◆ **Source information**:

================================

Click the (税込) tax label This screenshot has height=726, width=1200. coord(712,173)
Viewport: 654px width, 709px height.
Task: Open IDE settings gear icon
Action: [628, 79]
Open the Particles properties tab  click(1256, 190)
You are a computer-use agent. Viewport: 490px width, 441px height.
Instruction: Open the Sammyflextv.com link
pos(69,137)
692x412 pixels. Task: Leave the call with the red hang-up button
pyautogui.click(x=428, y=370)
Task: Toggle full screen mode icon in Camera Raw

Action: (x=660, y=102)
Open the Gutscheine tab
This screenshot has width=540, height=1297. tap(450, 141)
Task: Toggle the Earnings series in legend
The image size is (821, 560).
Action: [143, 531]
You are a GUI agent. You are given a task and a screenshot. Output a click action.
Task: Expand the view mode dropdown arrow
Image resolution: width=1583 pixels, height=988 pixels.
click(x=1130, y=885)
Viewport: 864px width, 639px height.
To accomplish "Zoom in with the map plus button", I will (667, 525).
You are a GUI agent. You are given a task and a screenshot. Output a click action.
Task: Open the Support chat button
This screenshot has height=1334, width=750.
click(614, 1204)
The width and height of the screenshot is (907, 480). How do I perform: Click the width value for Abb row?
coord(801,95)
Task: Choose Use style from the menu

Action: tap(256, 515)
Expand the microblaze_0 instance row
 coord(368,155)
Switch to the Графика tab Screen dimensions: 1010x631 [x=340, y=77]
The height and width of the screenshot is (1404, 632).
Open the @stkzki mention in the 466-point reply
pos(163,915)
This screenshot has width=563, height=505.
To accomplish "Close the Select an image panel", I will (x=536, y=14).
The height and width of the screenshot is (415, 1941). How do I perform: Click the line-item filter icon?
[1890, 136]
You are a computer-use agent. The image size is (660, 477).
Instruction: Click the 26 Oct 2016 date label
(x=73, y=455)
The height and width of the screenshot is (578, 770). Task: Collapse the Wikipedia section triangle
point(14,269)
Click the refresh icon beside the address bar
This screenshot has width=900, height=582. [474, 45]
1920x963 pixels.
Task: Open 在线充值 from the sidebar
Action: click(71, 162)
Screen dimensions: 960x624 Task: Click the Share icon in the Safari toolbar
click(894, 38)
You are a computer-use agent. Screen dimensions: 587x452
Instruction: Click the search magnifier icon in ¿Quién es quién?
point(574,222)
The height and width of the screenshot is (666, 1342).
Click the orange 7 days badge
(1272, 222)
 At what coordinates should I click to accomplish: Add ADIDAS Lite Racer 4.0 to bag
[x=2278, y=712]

================================

◆ **What to work on**: Each entry above must be printed exactly as written.

◆ **Solution**:
Click the (税込) tax label This screenshot has height=726, width=1200. coord(712,173)
Viewport: 654px width, 709px height.
Task: Open IDE settings gear icon
Action: [628, 79]
Open the Particles properties tab  click(1256, 190)
You are a computer-use agent. Viewport: 490px width, 441px height.
Instruction: Open the Sammyflextv.com link
pos(69,137)
692x412 pixels. Task: Leave the call with the red hang-up button
pyautogui.click(x=428, y=370)
Task: Toggle full screen mode icon in Camera Raw

Action: (x=660, y=102)
Open the Gutscheine tab
This screenshot has width=540, height=1297. tap(450, 141)
Task: Toggle the Earnings series in legend
The image size is (821, 560).
Action: [143, 531]
You are a GUI agent. You are given a task and a screenshot. Output a click action.
Task: Expand the view mode dropdown arrow
Image resolution: width=1583 pixels, height=988 pixels.
click(x=1130, y=885)
Viewport: 864px width, 639px height.
To accomplish "Zoom in with the map plus button", I will (667, 525).
You are a GUI agent. You are given a task and a screenshot. Output a click action.
Task: Open the Support chat button
This screenshot has height=1334, width=750.
click(614, 1204)
The width and height of the screenshot is (907, 480). How do I perform: Click the width value for Abb row?
coord(801,95)
Task: Choose Use style from the menu

Action: tap(256, 515)
Expand the microblaze_0 instance row
 coord(368,155)
Switch to the Графика tab Screen dimensions: 1010x631 [x=340, y=77]
The height and width of the screenshot is (1404, 632).
Open the @stkzki mention in the 466-point reply
pos(163,915)
This screenshot has width=563, height=505.
To accomplish "Close the Select an image panel", I will (x=536, y=14).
The height and width of the screenshot is (415, 1941). How do I perform: Click the line-item filter icon?
[1890, 136]
You are a computer-use agent. The image size is (660, 477).
Instruction: Click the 26 Oct 2016 date label
(x=73, y=455)
The height and width of the screenshot is (578, 770). Task: Collapse the Wikipedia section triangle
point(14,269)
Click the refresh icon beside the address bar
This screenshot has width=900, height=582. [474, 45]
1920x963 pixels.
Task: Open 在线充值 from the sidebar
Action: click(71, 162)
Screen dimensions: 960x624 Task: Click the Share icon in the Safari toolbar
click(894, 38)
You are a computer-use agent. Screen dimensions: 587x452
Instruction: Click the search magnifier icon in ¿Quién es quién?
point(574,222)
The height and width of the screenshot is (666, 1342).
Click the orange 7 days badge
(1272, 222)
 At what coordinates should I click to accomplish: Add ADIDAS Lite Racer 4.0 to bag
[x=2278, y=712]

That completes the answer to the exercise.